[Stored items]
----

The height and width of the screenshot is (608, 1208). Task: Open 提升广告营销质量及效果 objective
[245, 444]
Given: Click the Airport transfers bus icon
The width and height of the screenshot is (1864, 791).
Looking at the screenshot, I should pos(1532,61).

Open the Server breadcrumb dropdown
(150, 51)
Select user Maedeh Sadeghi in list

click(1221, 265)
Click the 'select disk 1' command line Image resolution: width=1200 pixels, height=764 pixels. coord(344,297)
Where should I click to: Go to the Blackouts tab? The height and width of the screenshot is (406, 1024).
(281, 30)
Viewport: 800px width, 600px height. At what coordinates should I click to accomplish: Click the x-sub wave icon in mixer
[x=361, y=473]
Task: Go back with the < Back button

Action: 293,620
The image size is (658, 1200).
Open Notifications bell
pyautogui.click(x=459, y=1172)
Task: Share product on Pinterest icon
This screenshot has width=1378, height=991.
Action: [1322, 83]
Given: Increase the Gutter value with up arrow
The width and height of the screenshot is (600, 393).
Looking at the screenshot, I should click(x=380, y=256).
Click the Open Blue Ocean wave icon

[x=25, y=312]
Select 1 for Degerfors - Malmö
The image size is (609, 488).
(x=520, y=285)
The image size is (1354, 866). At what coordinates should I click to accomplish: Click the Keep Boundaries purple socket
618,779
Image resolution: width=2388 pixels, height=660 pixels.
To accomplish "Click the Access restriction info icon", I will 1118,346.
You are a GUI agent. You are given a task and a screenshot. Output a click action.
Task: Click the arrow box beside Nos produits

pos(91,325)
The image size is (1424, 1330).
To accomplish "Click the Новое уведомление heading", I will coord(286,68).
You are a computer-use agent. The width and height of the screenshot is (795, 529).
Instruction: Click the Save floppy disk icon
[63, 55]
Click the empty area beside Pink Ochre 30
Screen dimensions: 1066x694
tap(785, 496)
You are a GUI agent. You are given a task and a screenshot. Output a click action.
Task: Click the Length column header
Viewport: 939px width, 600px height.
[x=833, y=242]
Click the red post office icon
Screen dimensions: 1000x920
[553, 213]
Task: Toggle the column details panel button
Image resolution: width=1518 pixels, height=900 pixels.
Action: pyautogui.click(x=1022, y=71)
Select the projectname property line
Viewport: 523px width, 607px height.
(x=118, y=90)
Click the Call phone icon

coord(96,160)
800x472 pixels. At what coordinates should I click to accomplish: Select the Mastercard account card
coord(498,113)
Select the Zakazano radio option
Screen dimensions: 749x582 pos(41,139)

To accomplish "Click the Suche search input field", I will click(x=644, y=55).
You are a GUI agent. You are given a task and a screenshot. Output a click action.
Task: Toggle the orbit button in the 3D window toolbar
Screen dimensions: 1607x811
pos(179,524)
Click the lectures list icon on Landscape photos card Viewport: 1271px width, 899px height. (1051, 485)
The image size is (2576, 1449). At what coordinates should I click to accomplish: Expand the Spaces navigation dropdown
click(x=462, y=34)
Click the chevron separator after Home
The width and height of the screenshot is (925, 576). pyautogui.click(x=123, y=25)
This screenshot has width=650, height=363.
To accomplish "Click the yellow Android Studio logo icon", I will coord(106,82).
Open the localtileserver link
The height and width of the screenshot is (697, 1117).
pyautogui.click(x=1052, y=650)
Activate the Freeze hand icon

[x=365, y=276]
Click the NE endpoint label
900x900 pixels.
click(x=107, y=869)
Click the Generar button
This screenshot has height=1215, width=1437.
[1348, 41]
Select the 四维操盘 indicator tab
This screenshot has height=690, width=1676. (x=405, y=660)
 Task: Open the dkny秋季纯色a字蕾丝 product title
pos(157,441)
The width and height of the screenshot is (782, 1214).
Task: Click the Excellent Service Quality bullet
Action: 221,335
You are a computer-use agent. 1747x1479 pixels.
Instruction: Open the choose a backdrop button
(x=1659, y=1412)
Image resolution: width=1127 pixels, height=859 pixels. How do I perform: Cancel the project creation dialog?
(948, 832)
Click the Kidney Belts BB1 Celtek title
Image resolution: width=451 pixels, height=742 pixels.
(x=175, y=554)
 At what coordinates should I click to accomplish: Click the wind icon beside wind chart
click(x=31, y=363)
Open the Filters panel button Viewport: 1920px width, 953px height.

----

**Assignment**:
Please copy each line above exactly as written.

**Task solution**:
The height and width of the screenshot is (608, 1208). Task: Open 提升广告营销质量及效果 objective
[245, 444]
Given: Click the Airport transfers bus icon
The width and height of the screenshot is (1864, 791).
Looking at the screenshot, I should pos(1532,61).

Open the Server breadcrumb dropdown
(150, 51)
Select user Maedeh Sadeghi in list

click(1221, 265)
Click the 'select disk 1' command line Image resolution: width=1200 pixels, height=764 pixels. coord(344,297)
Where should I click to: Go to the Blackouts tab? The height and width of the screenshot is (406, 1024).
(281, 30)
Viewport: 800px width, 600px height. At what coordinates should I click to accomplish: Click the x-sub wave icon in mixer
[x=361, y=473]
Task: Go back with the < Back button

Action: 293,620
The image size is (658, 1200).
Open Notifications bell
pyautogui.click(x=459, y=1172)
Task: Share product on Pinterest icon
This screenshot has width=1378, height=991.
Action: [1322, 83]
Given: Increase the Gutter value with up arrow
The width and height of the screenshot is (600, 393).
Looking at the screenshot, I should click(x=380, y=256).
Click the Open Blue Ocean wave icon

[x=25, y=312]
Select 1 for Degerfors - Malmö
The image size is (609, 488).
(x=520, y=285)
The image size is (1354, 866). At what coordinates should I click to accomplish: Click the Keep Boundaries purple socket
618,779
Image resolution: width=2388 pixels, height=660 pixels.
To accomplish "Click the Access restriction info icon", I will 1118,346.
You are a GUI agent. You are given a task and a screenshot. Output a click action.
Task: Click the arrow box beside Nos produits

pos(91,325)
The image size is (1424, 1330).
To accomplish "Click the Новое уведомление heading", I will coord(286,68).
You are a computer-use agent. The width and height of the screenshot is (795, 529).
Instruction: Click the Save floppy disk icon
[63, 55]
Click the empty area beside Pink Ochre 30
Screen dimensions: 1066x694
tap(785, 496)
You are a GUI agent. You are given a task and a screenshot. Output a click action.
Task: Click the Length column header
Viewport: 939px width, 600px height.
[x=833, y=242]
Click the red post office icon
Screen dimensions: 1000x920
[553, 213]
Task: Toggle the column details panel button
Image resolution: width=1518 pixels, height=900 pixels.
Action: pyautogui.click(x=1022, y=71)
Select the projectname property line
Viewport: 523px width, 607px height.
(x=118, y=90)
Click the Call phone icon

coord(96,160)
800x472 pixels. At what coordinates should I click to accomplish: Select the Mastercard account card
coord(498,113)
Select the Zakazano radio option
Screen dimensions: 749x582 pos(41,139)

To accomplish "Click the Suche search input field", I will click(x=644, y=55).
You are a GUI agent. You are given a task and a screenshot. Output a click action.
Task: Toggle the orbit button in the 3D window toolbar
Screen dimensions: 1607x811
pos(179,524)
Click the lectures list icon on Landscape photos card Viewport: 1271px width, 899px height. (1051, 485)
The image size is (2576, 1449). At what coordinates should I click to accomplish: Expand the Spaces navigation dropdown
click(x=462, y=34)
Click the chevron separator after Home
The width and height of the screenshot is (925, 576). pyautogui.click(x=123, y=25)
This screenshot has width=650, height=363.
To accomplish "Click the yellow Android Studio logo icon", I will coord(106,82).
Open the localtileserver link
The height and width of the screenshot is (697, 1117).
pyautogui.click(x=1052, y=650)
Activate the Freeze hand icon

[x=365, y=276]
Click the NE endpoint label
900x900 pixels.
click(x=107, y=869)
Click the Generar button
This screenshot has height=1215, width=1437.
[1348, 41]
Select the 四维操盘 indicator tab
This screenshot has height=690, width=1676. (x=405, y=660)
 Task: Open the dkny秋季纯色a字蕾丝 product title
pos(157,441)
The width and height of the screenshot is (782, 1214).
Task: Click the Excellent Service Quality bullet
Action: 221,335
You are a computer-use agent. 1747x1479 pixels.
Instruction: Open the choose a backdrop button
(x=1659, y=1412)
Image resolution: width=1127 pixels, height=859 pixels. How do I perform: Cancel the project creation dialog?
(948, 832)
Click the Kidney Belts BB1 Celtek title
Image resolution: width=451 pixels, height=742 pixels.
(x=175, y=554)
 At what coordinates should I click to accomplish: Click the wind icon beside wind chart
click(x=31, y=363)
Open the Filters panel button Viewport: 1920px width, 953px height.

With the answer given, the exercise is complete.